Quel freddo giorno nel parco di Robert Altman, la retrospettiva

Quel freddo giorno nel parco

Dinanzi ad una filmografia tanto vasta come quella di Robert Altman è difficile orientarsi. Altman è stato incredibilmente prolifico in carriera e, pur essendo giustamente ricordato per le sue taglienti letture critiche sul clima politico, sociale e culturale degli Stati Uniti (pensiamo, ad esempio, alla satira antimilitarista di M*A*S*H* o alle riflessioni country di Nashville), il regista ha navigato attraverso numerosi generi e prospettive. Tra i suoi film meno conosciuti e più riusciti, spicca in particolare Quel freddo giorno nel parco (1969), primo capitolo di una trilogia tematica dedicata alla crisi dello sguardo femminile che si espanderà negli anni successivi con i surreali Images (1972) e Tre donne (1975).

Nel film, sceneggiato da Gillian Freeman e liberamente ispirato all’omonimo romanzo di Richard Miles, Robert Altman dirige Sandy Dennis nel ruolo di Frances Austen, una donna benestante che vive in solitudine a Vancouver. Durante una giornata piovosa, l’attenzione di Frances viene catturata da un ragazzo (Michael Burns), apparentemente senza fissa dimora, seduto su una panchina del parco di fronte alla sua abitazione. Mossa dalla compassione, Frances raggiunge il giovane e lo invita in casa, offrendogli un bagno caldo e del cibo. Tuttavia, il ragazzo – che nel corso del film non avrà mai un nome – non proferisce parola e la comunicazione tra i due non è immediata. Nei giorni successivi, quando la storia personale del giovane verrà a galla, la situazione tra i due si farà complicata, tanto che Frances finirà per costringerlo ad un’insolita convivenza forzata.

Altman lavora di giustapposizioni in Quel freddo giorno nel parco, prima operando attraverso un intreccio che alla prospettiva confortevole e rassicurante offerta dalle cure di Frances affianca invece il gioco finzionale – a tratti burlesco e truffaldino – del ragazzo, e in seguito invertendo i ruoli, tuffandosi mano a mano nella psiche tormentata della donna. A tratti sembra di scorgere alcuni echi di Repulsione di Roman Polański, suggestioni che verranno poi esplorate più a fondo in Images, ma ad emergere nel film è soprattutto un’atmosfera macabra e spettrale frutto del perseguimento da parte di Frances di un’intimità morbosa e malsana.

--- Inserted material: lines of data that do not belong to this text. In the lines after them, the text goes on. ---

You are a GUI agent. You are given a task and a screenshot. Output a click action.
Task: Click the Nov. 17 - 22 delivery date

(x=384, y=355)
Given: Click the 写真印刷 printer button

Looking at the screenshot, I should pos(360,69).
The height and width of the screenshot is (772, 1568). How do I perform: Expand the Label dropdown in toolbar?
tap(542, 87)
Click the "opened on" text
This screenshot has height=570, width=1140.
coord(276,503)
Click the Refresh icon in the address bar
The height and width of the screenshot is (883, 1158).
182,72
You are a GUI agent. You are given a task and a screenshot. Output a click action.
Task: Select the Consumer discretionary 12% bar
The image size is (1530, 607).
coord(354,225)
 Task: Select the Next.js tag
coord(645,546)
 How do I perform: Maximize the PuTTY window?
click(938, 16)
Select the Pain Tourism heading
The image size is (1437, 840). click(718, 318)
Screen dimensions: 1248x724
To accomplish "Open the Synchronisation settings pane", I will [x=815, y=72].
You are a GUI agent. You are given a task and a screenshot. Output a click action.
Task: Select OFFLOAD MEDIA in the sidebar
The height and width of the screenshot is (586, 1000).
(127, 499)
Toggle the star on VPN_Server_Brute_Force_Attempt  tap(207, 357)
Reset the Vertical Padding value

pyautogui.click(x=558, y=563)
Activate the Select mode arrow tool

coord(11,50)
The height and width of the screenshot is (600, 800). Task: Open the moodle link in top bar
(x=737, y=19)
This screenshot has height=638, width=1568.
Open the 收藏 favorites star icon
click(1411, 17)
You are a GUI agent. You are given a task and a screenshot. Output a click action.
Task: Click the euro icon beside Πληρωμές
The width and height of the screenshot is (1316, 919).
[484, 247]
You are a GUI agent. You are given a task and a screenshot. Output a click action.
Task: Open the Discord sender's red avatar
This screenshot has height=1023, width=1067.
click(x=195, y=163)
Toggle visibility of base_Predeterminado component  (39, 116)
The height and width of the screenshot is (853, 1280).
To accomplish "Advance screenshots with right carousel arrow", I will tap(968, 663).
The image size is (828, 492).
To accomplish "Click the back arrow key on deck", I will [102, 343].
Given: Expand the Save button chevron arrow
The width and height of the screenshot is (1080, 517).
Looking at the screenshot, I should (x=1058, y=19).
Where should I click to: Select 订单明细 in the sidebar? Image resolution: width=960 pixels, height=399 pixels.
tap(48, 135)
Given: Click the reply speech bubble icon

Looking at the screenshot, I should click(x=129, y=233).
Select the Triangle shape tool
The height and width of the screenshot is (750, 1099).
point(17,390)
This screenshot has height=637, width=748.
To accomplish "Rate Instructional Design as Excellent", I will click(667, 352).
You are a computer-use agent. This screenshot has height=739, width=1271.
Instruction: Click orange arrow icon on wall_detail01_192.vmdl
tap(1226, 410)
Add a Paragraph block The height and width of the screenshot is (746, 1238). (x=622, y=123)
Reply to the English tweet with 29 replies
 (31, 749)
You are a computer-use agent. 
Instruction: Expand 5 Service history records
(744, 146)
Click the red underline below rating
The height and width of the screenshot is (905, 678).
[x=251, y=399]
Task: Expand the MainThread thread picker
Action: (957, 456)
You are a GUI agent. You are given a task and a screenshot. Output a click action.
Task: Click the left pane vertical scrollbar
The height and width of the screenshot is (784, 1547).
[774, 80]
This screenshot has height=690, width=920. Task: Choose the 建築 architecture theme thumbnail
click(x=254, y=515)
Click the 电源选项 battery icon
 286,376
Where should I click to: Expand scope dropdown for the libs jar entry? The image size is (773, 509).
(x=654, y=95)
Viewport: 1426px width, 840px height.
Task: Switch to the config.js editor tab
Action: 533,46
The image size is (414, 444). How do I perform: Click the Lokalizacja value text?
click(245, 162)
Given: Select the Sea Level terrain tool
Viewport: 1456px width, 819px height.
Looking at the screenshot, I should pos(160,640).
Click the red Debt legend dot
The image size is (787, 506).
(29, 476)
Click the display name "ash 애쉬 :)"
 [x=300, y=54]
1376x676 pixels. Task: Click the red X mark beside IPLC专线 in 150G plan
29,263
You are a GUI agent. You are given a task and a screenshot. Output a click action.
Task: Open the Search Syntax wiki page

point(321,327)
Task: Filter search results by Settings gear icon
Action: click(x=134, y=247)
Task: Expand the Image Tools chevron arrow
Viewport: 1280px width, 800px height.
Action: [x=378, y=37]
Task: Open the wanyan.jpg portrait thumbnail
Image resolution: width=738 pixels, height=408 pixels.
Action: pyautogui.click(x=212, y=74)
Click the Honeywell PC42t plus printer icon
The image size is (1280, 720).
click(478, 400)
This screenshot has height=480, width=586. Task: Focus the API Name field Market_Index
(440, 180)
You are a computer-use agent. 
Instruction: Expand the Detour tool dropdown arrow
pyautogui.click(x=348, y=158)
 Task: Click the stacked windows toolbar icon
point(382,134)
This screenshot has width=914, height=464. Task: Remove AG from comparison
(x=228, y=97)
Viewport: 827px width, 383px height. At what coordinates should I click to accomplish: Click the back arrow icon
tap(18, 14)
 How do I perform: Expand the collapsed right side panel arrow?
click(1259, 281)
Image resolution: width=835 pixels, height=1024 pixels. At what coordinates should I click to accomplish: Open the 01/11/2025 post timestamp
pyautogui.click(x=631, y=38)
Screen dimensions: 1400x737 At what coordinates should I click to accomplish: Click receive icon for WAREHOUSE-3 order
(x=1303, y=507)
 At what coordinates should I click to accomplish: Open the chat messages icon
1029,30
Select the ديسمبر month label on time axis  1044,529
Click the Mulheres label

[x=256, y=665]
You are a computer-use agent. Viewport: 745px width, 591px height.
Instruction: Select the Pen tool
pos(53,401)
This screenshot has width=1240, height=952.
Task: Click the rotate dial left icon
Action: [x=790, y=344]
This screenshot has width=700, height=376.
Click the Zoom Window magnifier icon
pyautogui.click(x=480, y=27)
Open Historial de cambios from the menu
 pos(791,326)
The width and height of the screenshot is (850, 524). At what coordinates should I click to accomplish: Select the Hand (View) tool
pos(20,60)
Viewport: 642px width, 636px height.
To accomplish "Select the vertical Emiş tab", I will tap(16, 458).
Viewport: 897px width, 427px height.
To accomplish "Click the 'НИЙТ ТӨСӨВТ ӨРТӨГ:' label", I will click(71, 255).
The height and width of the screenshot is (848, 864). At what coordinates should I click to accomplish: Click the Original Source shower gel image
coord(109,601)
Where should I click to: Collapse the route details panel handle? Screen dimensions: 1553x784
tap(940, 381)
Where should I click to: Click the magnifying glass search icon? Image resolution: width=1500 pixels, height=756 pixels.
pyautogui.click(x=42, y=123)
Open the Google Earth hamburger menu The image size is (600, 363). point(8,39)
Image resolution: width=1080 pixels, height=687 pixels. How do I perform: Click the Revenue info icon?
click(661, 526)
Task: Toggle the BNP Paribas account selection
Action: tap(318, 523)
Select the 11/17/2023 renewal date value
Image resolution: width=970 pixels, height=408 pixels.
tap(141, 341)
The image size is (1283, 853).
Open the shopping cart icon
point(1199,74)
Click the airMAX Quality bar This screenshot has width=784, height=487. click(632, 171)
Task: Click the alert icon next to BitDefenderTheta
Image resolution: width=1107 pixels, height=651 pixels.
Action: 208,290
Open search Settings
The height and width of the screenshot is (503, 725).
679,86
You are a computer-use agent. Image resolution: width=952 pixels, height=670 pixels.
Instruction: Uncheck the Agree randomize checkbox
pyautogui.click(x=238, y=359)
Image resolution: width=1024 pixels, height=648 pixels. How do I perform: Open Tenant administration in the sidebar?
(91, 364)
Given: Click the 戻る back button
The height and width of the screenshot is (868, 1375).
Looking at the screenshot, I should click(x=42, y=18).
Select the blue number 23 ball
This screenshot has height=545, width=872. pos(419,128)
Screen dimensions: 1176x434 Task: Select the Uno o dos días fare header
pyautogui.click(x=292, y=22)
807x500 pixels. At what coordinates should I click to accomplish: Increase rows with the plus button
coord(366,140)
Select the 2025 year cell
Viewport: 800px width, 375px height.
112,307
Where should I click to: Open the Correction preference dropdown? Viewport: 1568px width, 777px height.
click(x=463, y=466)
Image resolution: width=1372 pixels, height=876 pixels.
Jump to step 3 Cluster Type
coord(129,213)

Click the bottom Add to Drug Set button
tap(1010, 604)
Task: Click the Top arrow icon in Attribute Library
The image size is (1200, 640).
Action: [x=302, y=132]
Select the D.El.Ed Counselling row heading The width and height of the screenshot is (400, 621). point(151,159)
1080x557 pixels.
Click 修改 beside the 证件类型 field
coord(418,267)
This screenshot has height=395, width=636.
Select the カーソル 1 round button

Disseminato di tracce fugaci, di detti e non detti, di cose e di fatti che non sono ciò che dovrebbero essere, Quel freddo giorno nel parco è infatti dominato da un’ossessione desiderante che irrompe nella scena e domina l’immagine con tutta la sua forza.

In tal senso, il film di Altman è un thriller pulsionale che cerca però di tenere a freno sino agli ultimi istanti la sua dimensione erotizzante per sottolineare invece più esplicitamente il sentimento di padronanza e di volontà di potenza che muove le azioni di Frances, la matrice possessiva che mira al completamento di tutti i suoi vuoti. La protagonista di Quel freddo giorno nel parco è una figura alla deriva, sempre più vincolata allo sfogo di un vigore desiderante che si nutre dell’irrazionale. Ed è nell’impossibilità di una reale compensazione, nell’illogicità di un’ossimorica rimozione del rimosso, che Frances si lascia andare ad una presenzialità differente, ebbra e maniacale, nonché all’insorgenza di un sentimento delirante e primordiale sorto dalla difficoltà di fare i conti con le proprie mancanze e con i propri vuoti, una hybris incontrollata e incontrollabile che, suo malgrado, non può che definire la sua intera esistenza.